Xeon 6と共に、IntelはGaudi 2およびGaudi 3 AIアクセラレーターチップの価格も発表しました。2022年に発表されたGaudi 2を含むAIキットは65,000ドルで販売され、今回発表されたGaudi 3は125,000ドルとなります。
Xeon 6の主な特徴と仕様
Intelは、Xeon 6を「堅牢な計算プラットフォーム」として宣伝しており、現代のデータセンターの増大する要求に応えるために性能と効率を兼ね備えています。このプロセッサーは、AIや高性能計算から、伝統的な企業ソリューションまで、多様なアプリケーションをサポートしつつ、電力効率と高密度を実現します。

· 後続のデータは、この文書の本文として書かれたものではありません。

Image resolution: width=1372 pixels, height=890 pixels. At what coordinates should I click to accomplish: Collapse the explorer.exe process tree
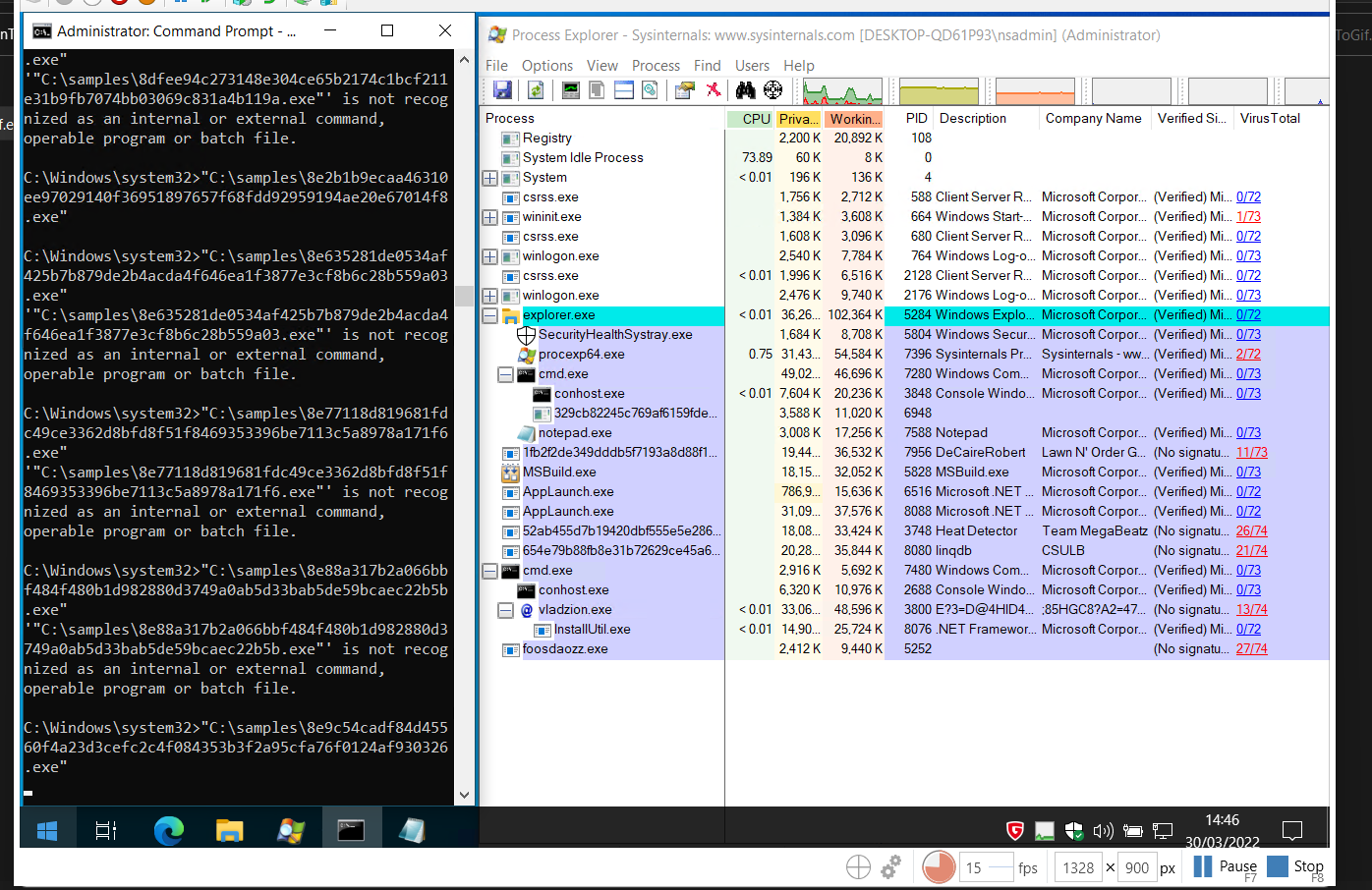(489, 315)
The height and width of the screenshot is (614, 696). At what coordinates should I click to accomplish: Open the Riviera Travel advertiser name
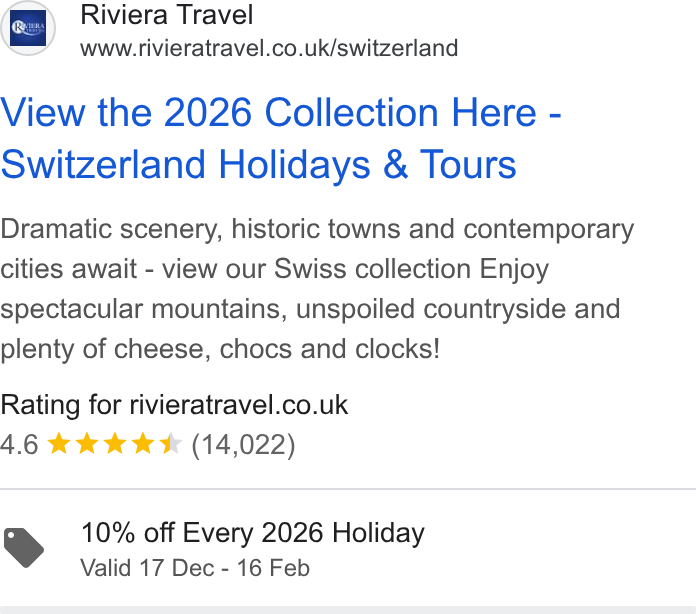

Xeon 6チップは、老朽化したデータセンターシステムのモダナイズを目的としており、コスト削減、持続可能性の向上、物理的空間の最適化、革新的なデジタル機能を提供します。高コア数、DDR5による拡張メモリ帯域幅、UPI 2.0やCompute Express Link 2.0などの先進的なインターコネクト技術を搭載し、Xeon 6プロセッサーは多彩なワークロードのサポートを実現しています。P-coreは高性能計算と要求の厳しいAIタスクに最適で、E-coreはクラウドネイティブアプリケーション向けに調整され、密度とワットあたりの性能向上を図っています。

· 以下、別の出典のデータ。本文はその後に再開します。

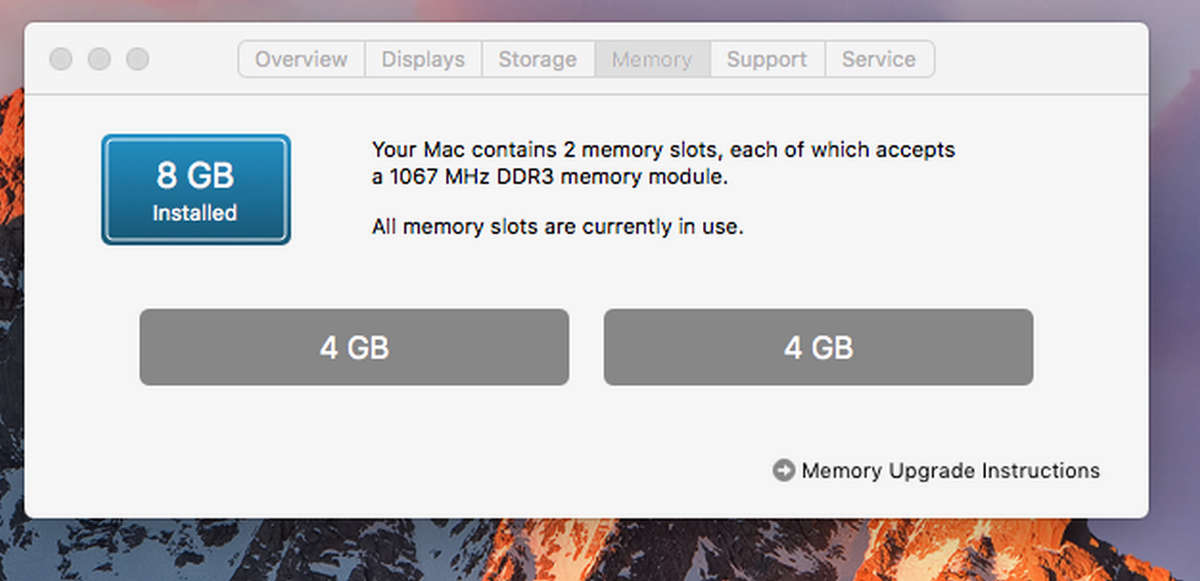View the Storage tab
This screenshot has height=581, width=1200.
[x=538, y=59]
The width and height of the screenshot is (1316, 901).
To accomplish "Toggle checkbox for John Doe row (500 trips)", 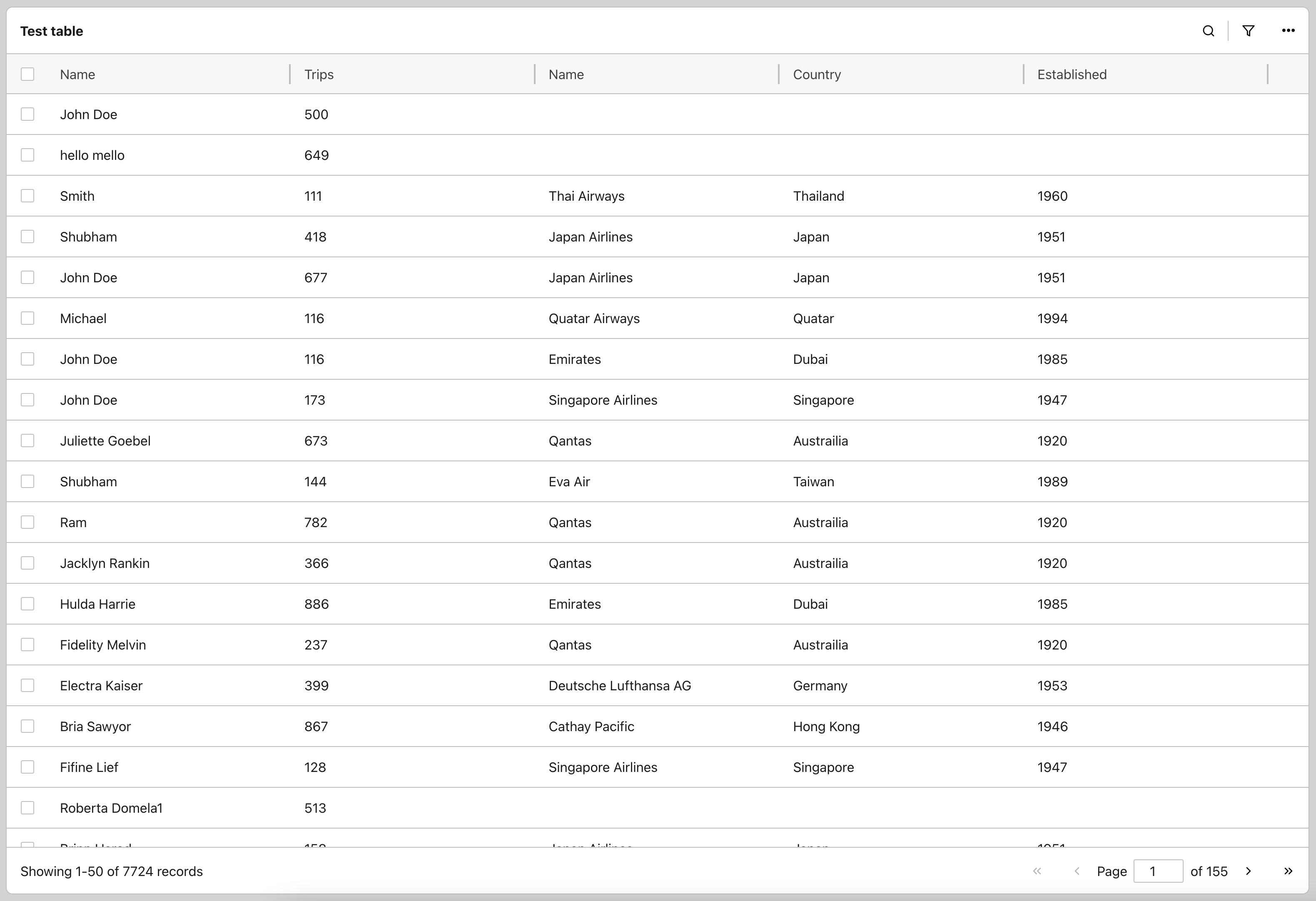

Xeon 6 6700Siriーズと6900Siriーズの違い
Xeon 6(6700Siriーズ)
- コア数: 最大144 E-core / 86 P-core
- ソケットサポート: 1S/2Sおよび4S/8S(P-coreのみ)
- 最大TDP: CPUあたり最大350W
- メモリチャネル: 8チャネル、最大6400 MT/s DDR5、8000 MT/s MCR DIMM(P-core)
- PCIe/CXL: 最大88レーン PCIe 5.0/CXL 2.0
- UPIリンク: 4 UPI 2.0リンク、最大24 GT/s
Xeon 6(6900Siriーズ)
- コア数: 最大288 E-core / 128 P-core
- ソケットサポート: 1S/2S
- 最大TDP: CPUあたり最大500W
- メモリチャネル: 12チャネル、最大6400 MT/s DDR5、8800 MT/s MCR DIMM(P-core)

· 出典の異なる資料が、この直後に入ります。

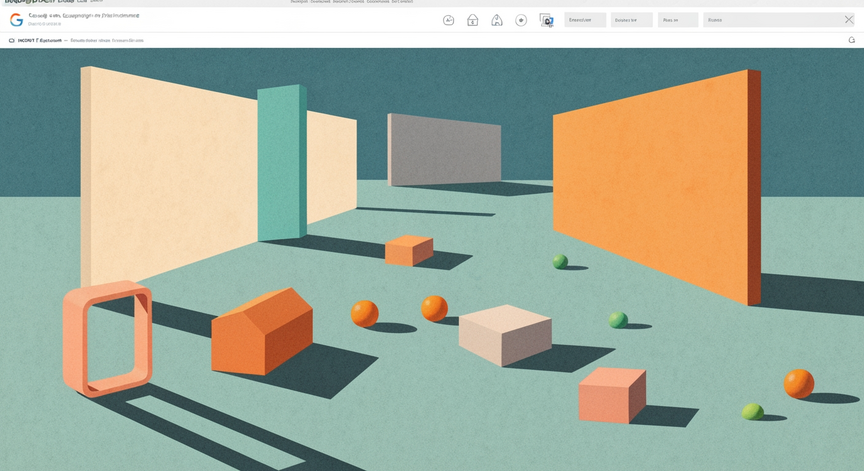The width and height of the screenshot is (864, 471).
Task: Click the large orange wall panel in the image
Action: (x=657, y=186)
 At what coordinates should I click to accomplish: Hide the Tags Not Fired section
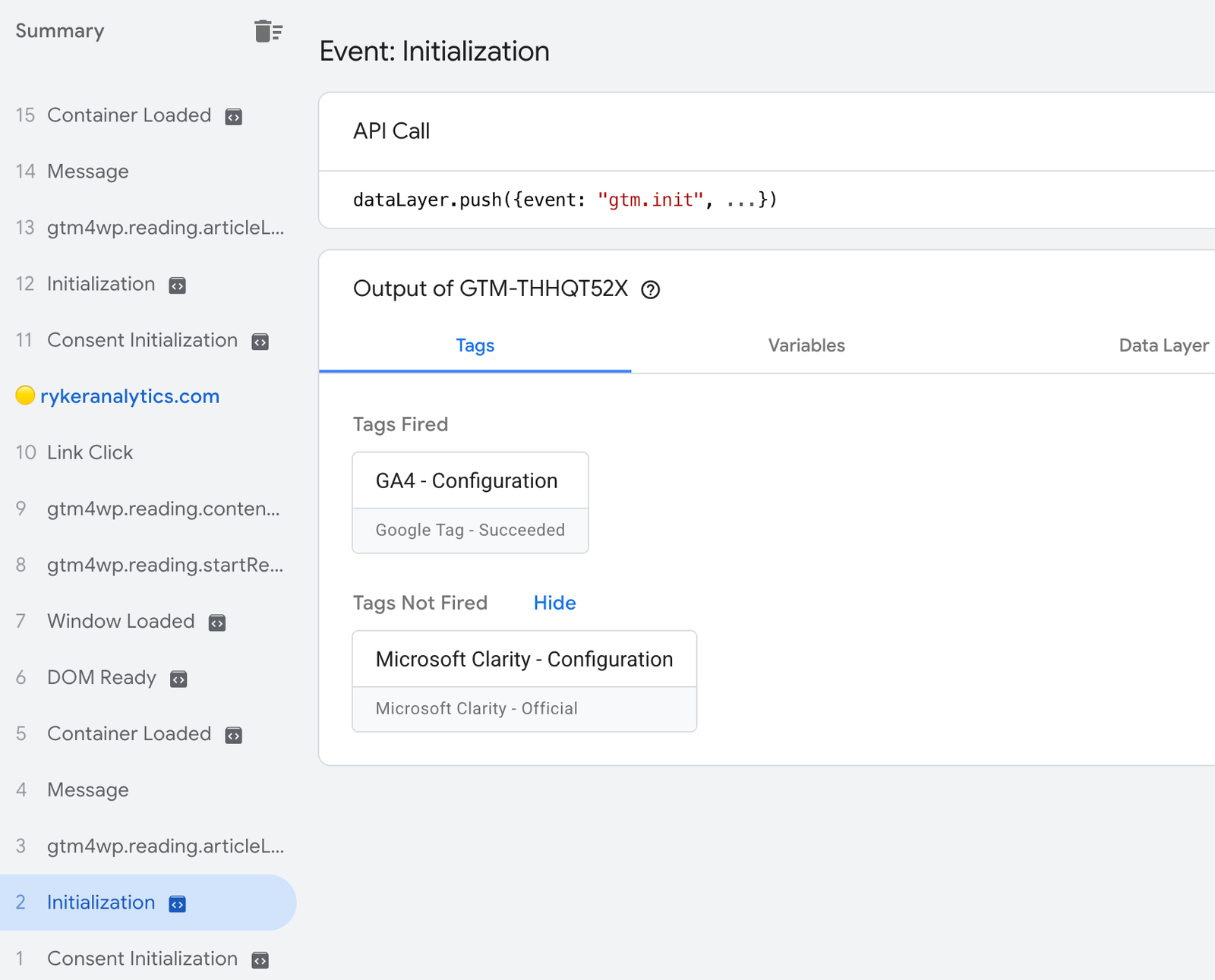coord(554,603)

- PCIe/CXL: 最大96レーン PCIe 5.0/CXL 2.0
- UPIリンク: 6 UPI 2.0リンク、最大24 GT/s
階段状のリリース戦略
Intelは、顧客の需要に応じてXeon 6プロセッサーのリリースを段階的に行う意図があります。「この段階的アプローチは、多様な顧客基盤に応えるために設計されています」とIntelのE-core製品ライン副社長であるライアン・タブラは述べました。
E-coreの利点
Xeon 6 E-coreは、Intel初のE-coreアーキテクチャを活用したXeonバリエーションとしてデビューします。Intelの指標によると、それはラックレベルでの3対1の集約を可能にし、メディアトランスコーディングのワークロードにおいてラック性能を最大4.2倍向上させ、ワットあたりの性能を最大2.6倍向上させることができます。
これは、4年間で約84,000メガワット時のエネルギー消費を削減するのに相当し、炭素排出量を34,000メートルトン減少させることに繋がります。
Gaudi 3: 価格とパートナーシップ
Xeon 6の発表に加え、IntelはGaudi製品の価格も発表しました。8つのGaudi 2アクセラレーターを含む標準AIキットは65,000ドル、Gaudi 3キットは125,000ドルとなり、Intelの競争力のある価格戦略に合致しています。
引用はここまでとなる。